If you saw my last post it had to do with the approach I took to making a floater type frame for Diane’s latest painting. I gave a definition and explained how it was made, here’s a link if you’d like to check it out. That must of been a premonition for my next commission because I was asked to replicate a frame for a client. They have three beautiful paintings by the same artist and only one of them was framed. These are stretched canvas on 1 1/2″ thick stretcher bars, the edges have been painted so they asked for a wider reveal (3/4″) than what was done on Diane’s frame. One of the paintings measures 40″ x 45″ and the other is 36″ x 72″. The frame itself is minimal, only 1/2″ thick x 2″ wide. For that size of a painting I knew the frame needed to be reinforced. Oh yes, the name VanDam Float was chosen because that’s the clients name! After making up a corner sample to show them, they gave me a deposit and we’re off and running.
For the frame itself Basswood will be used and then 3/8″ Baltic Birch plywood will make up the “float” area and serve to reinforce the frame. I always enjoy the hand planing process, especially when it involves a board of this size. This project started with an 8/4 thick piece of Basswood that was about 6″ wide and 10′ long. Not having a power jointer of my own I’ll have the lumber yard sweeten one edge; aka straight line rip. Then it’s time to put the old Stanley #7 Jointer plane to work. Watching those shavings come through the throat always makes me feel good so thought I’d try to share it with you, probably should have had the camera a little further out there but you get the idea. Always reminded of hearing that in shops of old they would nail the longest continuos shaving to the wall and whoever made it could sign it — got one almost 6′ long from this board!

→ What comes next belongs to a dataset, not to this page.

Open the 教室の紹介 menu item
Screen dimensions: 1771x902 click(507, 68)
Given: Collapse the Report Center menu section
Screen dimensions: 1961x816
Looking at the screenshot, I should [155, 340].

Pretty straight forward process. After one edge was planed smooth and square the board was ripped to 2 1/4 width, this will make 3 pieces for the frame so the process was repeated to get the rest. One face was planed before to guide against the bandsaw fence for resawing the required 1/2″. After resawing off one piece the sawn edge of the board was planed again and then resawn until all 3 pieces were cut. These were run through the planer to a uniform thickness. Now that those were ready it was time to rip the plywood down to 3″ wide strips. Each of the boards have a 1/4″ x 1/4″ groove and the plywood has a corresponding tongue on one edge and end. After cutting the sides to the required length the plywood and sides were glued together.
To reinforce this frame and give the 1/2″ sides strength here’s what I came up with. These joints are staggered around the frame, in other words the plywood goes to the miter on one end but is shy of the miter on the other. Although you can’t see it in the picture, the plywood on the bottom piece has a tongue cut into it that glues into the groove on the piece. The miter will be glued as well then have a few brads shot into to secure it while the glue dries. There is also a masonite gusset that will be glued and clamped on the back over the plywood splice. Lots of things going on at one time but by the end of the day, both frames have been assembled. The 72″ one had to have the plywood spliced since Baltic Birch generally comes in 5′ square sheets.